Tirlittan
- Author: Oiva Paloheimo
- Original title: Finnish: Tirlittan – Orpotyttö Ihmisten Ihmemaassa
- Illustrator: Rolf Sandqvist [fi]
- Language: Finnish
- Genre: Children's literature
- Publisher: WSOY
- Publication date: 1953
- Publication place: Finland
- Pages: 117
- ISBN: 951-0-04113-0
- OCLC: 37030301

= Tirlittan =

1953 children's book by Oiva Paloheimo

Tirlittan (Tirlittan – Orpotyttö Ihmisten Ihmemaassa) is a Finnish children's book from 1953 by Oiva Paloheimo.
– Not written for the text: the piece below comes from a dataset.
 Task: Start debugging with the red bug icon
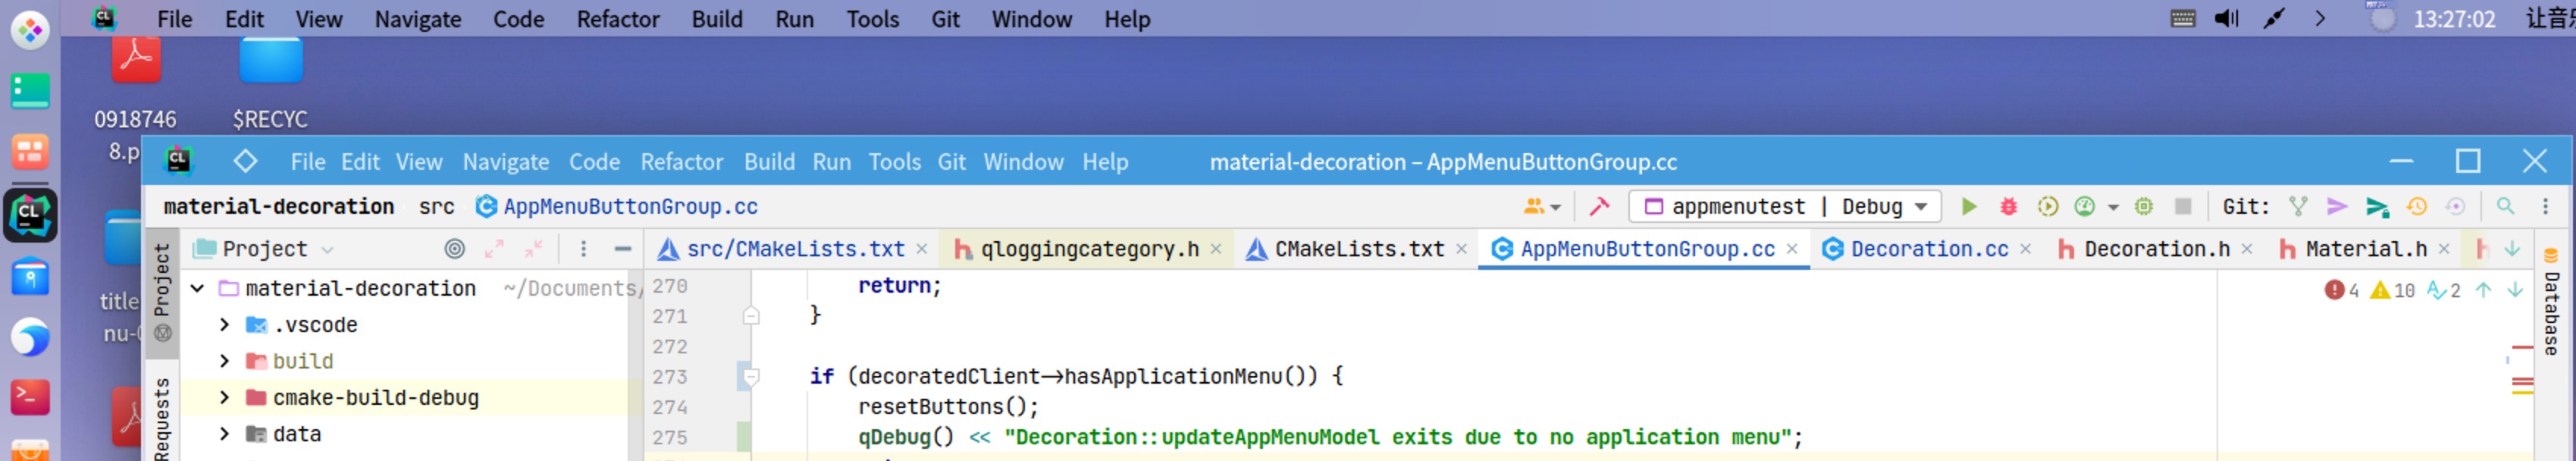coord(2008,207)
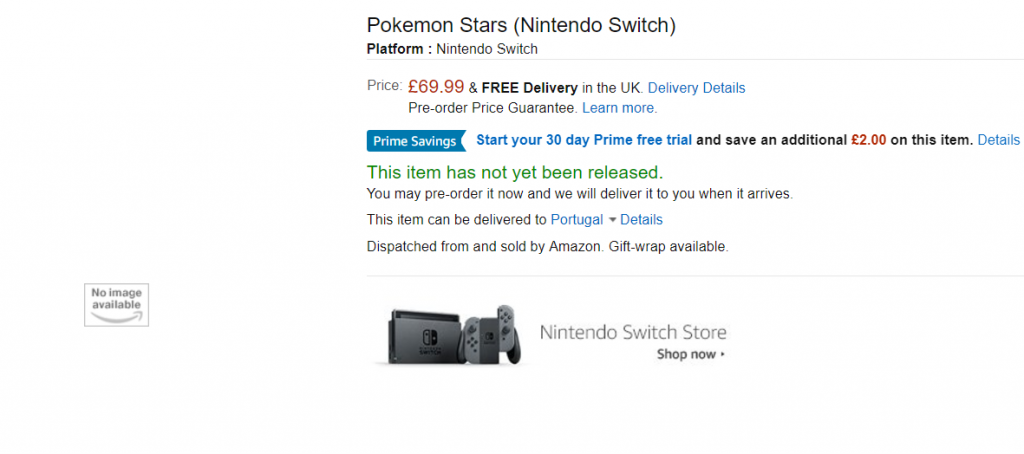Select the Portugal delivery destination link
The height and width of the screenshot is (454, 1024).
(x=577, y=220)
It’s the story of a little girl named Tirlittan who ends up separated from her family after a thunderstorm destroys their home and takes the family past, leading Tirlittan with an ocarina to embark on an eventful quest to find her parents and siblings. The author himself had been an orphan as a child and dealt with the theme of orphanhood in several of his works.

The book is considered to be the most well-known work of Paloheimo's literary production. Based on the book, several theater plays, a film and television adaptations have been made. However, the film adaptation Tweet, Tweet directed by Maunu Kurkvaara in 1958 was poorly received, and the author was not satisfied with the result either.

Since 1993, the Union of Finnish Writers has awarded the Tirlittan Prize, named after the work, to Finnish-language children's and young people's literature.